Plastic deformation induced extremely fine nano-grains in nickel

Abstract

Plastic deformation induced grain refinement was studied in a gradient nanostructure of nickel prepared from the surface mechanical grinding treatment at 77K. With increasing strains and strain rates, the deformation microstructures evolve from dislocation cells to nanolaminated structures of about 20–100 nm thick. With further straining, the nanolaminated structures are fragmented into equiaxed grains with size below 20 nm. The average grain size in the topmost surface layer is about 8 nm and the hardness is as high as 8.5 GPa. Dislocation slip dominated the plastic deformation in grains larger than about 60 nm. Below 60 nm, large amounts of twins formed.
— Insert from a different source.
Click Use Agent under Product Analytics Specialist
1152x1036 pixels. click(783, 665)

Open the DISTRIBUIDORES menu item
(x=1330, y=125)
The fraction of grains containing twins increases in smaller grains and peaks at about 20 nm, indicating a dominating partial dislocation activity in deformation. With grain size smaller than 20 nm, both dislocation slip and twinning are limited, partial dislocation activities may assist subdivision of grains into few nanometers, as well as facilitate face-centered-cube to hexagonal-close-packed phase transformation in these extremely fine nano-grains. No inverse Hall-Petch relationship is observed at such a small grain size, which may be attributed to grain boundary relaxation during formation of these extremely fine nano-grains by plastic deformation.